Skip to content

诊断事件:hang 诊断

2011 0428 /*luda*/
一. trc文件以及日志文件

在$ORACLE_BASE/admin/ORACLE_SID/下面有不同类别的跟踪文件
alert.log文件
system log文件 /var/adm/messages

二. hang situations
.what’s hang?
1.查看CPU的使用情况,作为参考指标,一般hang的cpu的使用率是不高的(至少oracle进程的cpu使用率很低)
2.查看进程是否在等待一些不存在的进程。
hang的诊断办法:

1.system/进程 诊断事件
2.从v$session_wait,v$lock,v$latch,v$latchholder
3.hanganalyze event

(1)
V$SESSION_WAITdisplays the resources or events for which active sessions are waiting.

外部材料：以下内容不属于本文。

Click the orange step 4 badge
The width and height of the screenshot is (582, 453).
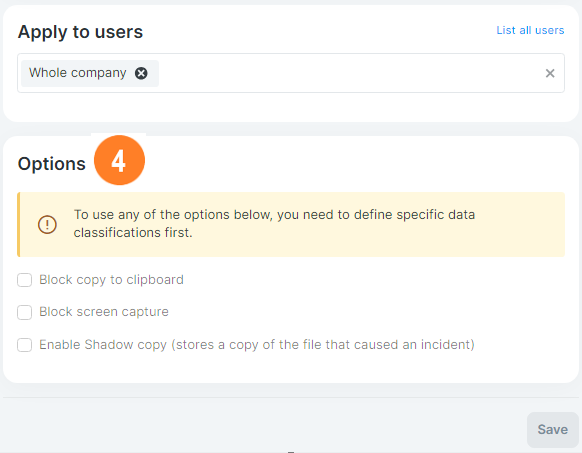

在诊断数据库hang的时候,v$session_wait可以提供数据库级别有用的信息
从v$session_wait字段可以找到有用的信息

sid                  session id(v$session)
seq#                 sequeue number of the wait for this session
event                the event that the session is waiting for just finished for waiting for
wait_time            the time wait for the session
second_in_wait       the approximate time in seconds at the start of the wait state :
                                                                                  
                                                                                   0 – WAITING (the session is currently waiting)

                                                                                   -2 – WAITED UNKNOWN TIME (duration of last wait is unknown)

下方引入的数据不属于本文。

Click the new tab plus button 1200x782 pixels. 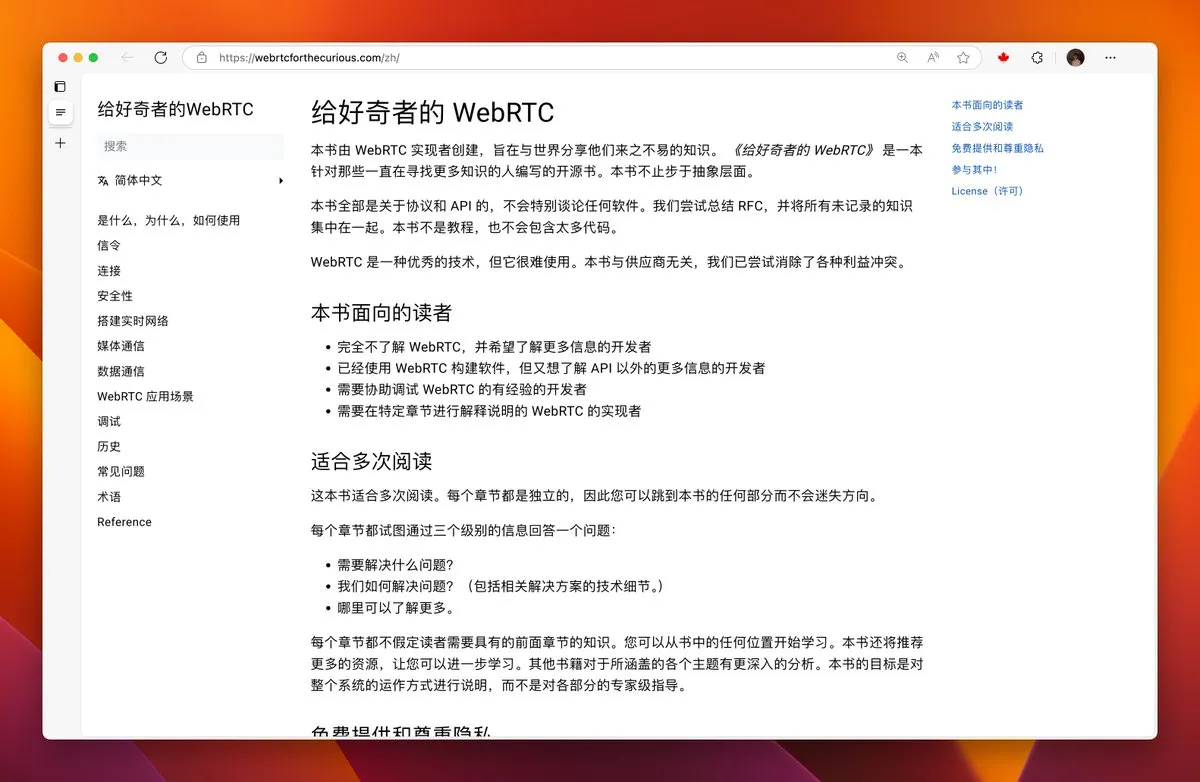(60, 143)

                                                                                   -1 – WAITED SHORT TIME (last wait <1/100th of a second)

                                                                                   >0 – WAITED KNOWN TIME (WAIT_TIME = duration of last wait)
示例:

SQL> set linesize 2000
SQL> select sid,seq#,event,wait_time,seconds_in_wait from v$session_wait;

       SID       SEQ# EVENT                                                             WAIT_TIME SECONDS_IN_WAIT
———- ———- —————————————————————- ———- —————
       138          1 jobq slave wait                                                           0              25
       149         68 Streams AQ: waiting for time management or cleanup tasks                  0          575891
       150         35 Streams AQ: qmn slave idle wait                                           0           65739
       151          6 Streams AQ: qmn coordinator idle wait                                     0         1863190
       155      43903 rdbms ipc message                                                         0              57
       156      51563 rdbms ipc message                                                         0             208
       159         31 SQL*Net message to client                                                -1               0
       160         10 rdbms ipc message                                                         0          634929
       161       5670 rdbms ipc message                                                         0            1552
       162      59394 rdbms ipc message                                                         0              26
       163         11 rdbms ipc message                                                         0          230558

       SID       SEQ# EVENT                                                             WAIT_TIME SECONDS_IN_WAIT
———- ———- —————————————————————- ———- —————
       164       5051 smon timer                                                                0            3419
       165      62808 rdbms ipc message                                                         0               0
       166      14978 rdbms ipc message                                                         0              21
       167      23334 rdbms ipc message                                                         0              21
       168         20 rdbms ipc message                                                         0           59201
       169      58551 rdbms ipc message                                                         0              24
       170          8 pmon timer                                                                0         1863202

(2)hanganaylyze event
hang诊断事件一般用在数据库hang住或者死锁的情况下
SQL> alter session set events ‘immediate trace name hanganalyze level 4’;

Session altered.

SQL> @gettrc

TRACE_FILE_NAME
—————————————————
/oracle/admin/znjtepp/udump/znjtepp_ora_18886.trc

马上就可以找到跟踪文件在udump目录下的 18886的文件
  –用hanganalyze 监听oracle – 60错误

    在init文件中加入
    event=“60 trace name hanganalyze level 5”
  –oracle debug的使用
  这里handanalyze有6个级别:
  10   全部的进程信息导出,伴随大量的数据,这个一般不被采用
  5    导出全部和等待事件有关的进程
  4    导出等待事件的分支节点
  3    导出被认为是hang的进程
  2    低限度的导出信息
  1    只导出少部分数据
 
loop的诊断办法

系统的诊断dump是非常有帮助于诊断oracle的loop
操作示范:
(1)系统状态转储
SQL> alter session set events ‘immediate trace name systemstate level 10’;

Session altered.
SQL> @gettrc

TRACE_FILE_NAME
——————————————————————————–
/oracle/admin/znjtepp/udump/znjtepp_ora_28508.trc

(2)进程状态转储
SQL> alter session set events ‘immediate trace name processstate level 10’;

Session altered.

SQL> @gettrc

TRACE_FILE_NAME
——————————————————————————–
/oracle/admin/znjtepp/udump/znjtepp_ora_28508.trc

或者

oradebug  setospid <pid>
oradebug dump systemstate 10
下来就是分析trc文件了,当然为了工作便捷,ass.awk可以快速列出当前的等待事件